[[ Exercise data, beginning ]]

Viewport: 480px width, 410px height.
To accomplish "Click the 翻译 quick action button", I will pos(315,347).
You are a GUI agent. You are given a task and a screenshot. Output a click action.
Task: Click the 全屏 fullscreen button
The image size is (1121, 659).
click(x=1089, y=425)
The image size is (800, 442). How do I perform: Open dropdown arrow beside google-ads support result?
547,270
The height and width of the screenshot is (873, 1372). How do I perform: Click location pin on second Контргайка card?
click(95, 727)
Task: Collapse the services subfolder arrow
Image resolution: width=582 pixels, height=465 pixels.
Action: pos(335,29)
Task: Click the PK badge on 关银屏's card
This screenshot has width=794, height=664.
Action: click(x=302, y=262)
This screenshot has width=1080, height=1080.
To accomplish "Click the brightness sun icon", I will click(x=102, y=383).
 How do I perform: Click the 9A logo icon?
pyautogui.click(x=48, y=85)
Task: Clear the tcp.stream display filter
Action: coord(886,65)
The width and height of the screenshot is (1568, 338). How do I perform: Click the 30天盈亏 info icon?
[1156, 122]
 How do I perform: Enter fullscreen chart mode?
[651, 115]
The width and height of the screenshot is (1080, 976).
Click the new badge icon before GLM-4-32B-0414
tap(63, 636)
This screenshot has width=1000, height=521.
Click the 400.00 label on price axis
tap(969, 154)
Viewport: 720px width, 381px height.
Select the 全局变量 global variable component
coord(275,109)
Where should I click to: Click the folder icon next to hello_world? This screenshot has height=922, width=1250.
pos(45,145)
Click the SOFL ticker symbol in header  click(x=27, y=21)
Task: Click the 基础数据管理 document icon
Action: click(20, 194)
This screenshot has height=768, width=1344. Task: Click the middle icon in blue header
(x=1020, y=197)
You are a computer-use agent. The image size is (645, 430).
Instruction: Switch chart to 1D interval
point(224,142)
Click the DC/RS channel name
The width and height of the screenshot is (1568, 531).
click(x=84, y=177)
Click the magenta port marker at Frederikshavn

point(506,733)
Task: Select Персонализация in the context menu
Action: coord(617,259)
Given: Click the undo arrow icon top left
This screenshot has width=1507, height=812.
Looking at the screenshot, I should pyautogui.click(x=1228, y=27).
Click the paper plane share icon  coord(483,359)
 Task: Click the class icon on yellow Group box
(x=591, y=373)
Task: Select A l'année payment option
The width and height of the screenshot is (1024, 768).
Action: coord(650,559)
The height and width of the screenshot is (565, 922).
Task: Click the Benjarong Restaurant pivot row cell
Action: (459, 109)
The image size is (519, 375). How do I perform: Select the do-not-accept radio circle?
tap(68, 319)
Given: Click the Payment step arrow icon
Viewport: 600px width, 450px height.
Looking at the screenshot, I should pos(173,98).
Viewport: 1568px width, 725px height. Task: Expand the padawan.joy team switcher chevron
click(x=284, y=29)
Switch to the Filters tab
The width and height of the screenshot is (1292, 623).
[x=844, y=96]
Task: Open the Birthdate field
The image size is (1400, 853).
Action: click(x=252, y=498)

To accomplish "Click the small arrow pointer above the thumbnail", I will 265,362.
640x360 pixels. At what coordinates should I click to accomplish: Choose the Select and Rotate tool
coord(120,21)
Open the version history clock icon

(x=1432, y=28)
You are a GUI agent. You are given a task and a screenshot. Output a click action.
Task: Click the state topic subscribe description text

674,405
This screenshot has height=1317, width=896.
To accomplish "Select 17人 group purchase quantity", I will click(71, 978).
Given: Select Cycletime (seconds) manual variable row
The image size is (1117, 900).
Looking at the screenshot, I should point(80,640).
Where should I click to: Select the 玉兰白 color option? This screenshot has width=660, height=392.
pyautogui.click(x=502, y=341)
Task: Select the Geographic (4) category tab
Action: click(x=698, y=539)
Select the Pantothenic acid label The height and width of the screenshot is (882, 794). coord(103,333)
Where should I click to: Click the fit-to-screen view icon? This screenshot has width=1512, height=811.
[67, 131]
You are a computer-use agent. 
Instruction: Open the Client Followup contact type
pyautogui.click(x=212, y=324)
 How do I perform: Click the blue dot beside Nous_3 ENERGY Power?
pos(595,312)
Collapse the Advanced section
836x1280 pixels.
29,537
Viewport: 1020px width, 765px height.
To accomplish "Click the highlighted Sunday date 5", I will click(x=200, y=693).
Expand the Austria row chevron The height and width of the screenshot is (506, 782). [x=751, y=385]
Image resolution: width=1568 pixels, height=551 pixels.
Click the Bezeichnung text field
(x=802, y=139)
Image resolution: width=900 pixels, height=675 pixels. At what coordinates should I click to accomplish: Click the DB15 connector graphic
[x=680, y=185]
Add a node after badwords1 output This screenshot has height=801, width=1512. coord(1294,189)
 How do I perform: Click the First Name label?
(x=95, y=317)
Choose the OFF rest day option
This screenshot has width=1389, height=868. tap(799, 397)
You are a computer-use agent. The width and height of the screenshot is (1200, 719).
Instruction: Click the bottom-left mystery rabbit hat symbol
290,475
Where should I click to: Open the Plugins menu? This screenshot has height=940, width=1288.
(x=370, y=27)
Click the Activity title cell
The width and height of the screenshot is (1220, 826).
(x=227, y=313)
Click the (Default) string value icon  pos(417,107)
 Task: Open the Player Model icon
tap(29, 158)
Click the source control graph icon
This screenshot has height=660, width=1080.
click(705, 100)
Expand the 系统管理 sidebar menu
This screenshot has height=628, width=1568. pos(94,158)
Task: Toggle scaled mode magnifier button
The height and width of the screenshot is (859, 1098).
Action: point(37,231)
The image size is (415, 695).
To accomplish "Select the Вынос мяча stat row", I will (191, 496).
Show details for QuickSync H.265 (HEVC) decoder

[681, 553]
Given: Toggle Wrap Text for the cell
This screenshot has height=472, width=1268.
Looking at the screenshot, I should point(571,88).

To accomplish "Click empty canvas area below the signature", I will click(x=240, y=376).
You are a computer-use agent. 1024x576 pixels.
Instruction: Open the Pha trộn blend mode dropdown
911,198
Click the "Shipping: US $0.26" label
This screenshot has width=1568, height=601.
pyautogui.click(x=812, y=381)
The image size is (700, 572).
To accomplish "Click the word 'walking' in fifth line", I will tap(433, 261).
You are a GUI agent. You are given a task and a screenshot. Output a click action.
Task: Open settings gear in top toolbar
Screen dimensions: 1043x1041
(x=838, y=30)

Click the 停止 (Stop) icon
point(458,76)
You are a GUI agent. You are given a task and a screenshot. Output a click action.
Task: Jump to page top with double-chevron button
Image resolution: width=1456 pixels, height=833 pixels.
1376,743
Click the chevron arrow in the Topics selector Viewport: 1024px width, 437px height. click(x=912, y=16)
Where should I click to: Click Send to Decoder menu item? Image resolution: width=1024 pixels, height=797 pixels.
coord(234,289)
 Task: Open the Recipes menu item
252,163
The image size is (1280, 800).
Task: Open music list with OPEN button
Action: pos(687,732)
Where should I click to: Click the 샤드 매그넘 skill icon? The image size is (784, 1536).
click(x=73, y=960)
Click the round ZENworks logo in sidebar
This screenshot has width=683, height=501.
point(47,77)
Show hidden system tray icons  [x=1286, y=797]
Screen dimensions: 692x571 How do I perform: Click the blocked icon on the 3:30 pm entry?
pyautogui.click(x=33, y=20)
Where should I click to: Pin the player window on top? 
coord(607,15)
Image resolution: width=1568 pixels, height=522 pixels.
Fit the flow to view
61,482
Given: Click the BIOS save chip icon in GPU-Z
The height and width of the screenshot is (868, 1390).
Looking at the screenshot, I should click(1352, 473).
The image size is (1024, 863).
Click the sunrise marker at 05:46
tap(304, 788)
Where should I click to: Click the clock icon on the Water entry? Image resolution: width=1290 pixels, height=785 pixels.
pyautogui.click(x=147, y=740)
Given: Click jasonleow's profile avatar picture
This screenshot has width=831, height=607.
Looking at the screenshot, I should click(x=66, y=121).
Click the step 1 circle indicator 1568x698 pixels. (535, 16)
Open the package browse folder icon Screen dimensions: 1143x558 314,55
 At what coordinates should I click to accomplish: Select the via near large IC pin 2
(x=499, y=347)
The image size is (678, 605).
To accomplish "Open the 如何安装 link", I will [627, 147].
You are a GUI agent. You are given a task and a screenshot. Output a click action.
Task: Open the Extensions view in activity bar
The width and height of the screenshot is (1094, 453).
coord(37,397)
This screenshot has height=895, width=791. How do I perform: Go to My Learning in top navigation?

[[ Exercise data, end ]]

Activity => Here the job is to set down exactly the lines of the material above that fall between the one with "Instruction: Switch chart to 1D interval" and the one with "Given: Click the undo arrow icon top left", inclusive, and nothing beyond them.

Result below =>
Instruction: Switch chart to 1D interval
point(224,142)
Click the DC/RS channel name
The width and height of the screenshot is (1568, 531).
click(x=84, y=177)
Click the magenta port marker at Frederikshavn

point(506,733)
Task: Select Персонализация in the context menu
Action: coord(617,259)
Given: Click the undo arrow icon top left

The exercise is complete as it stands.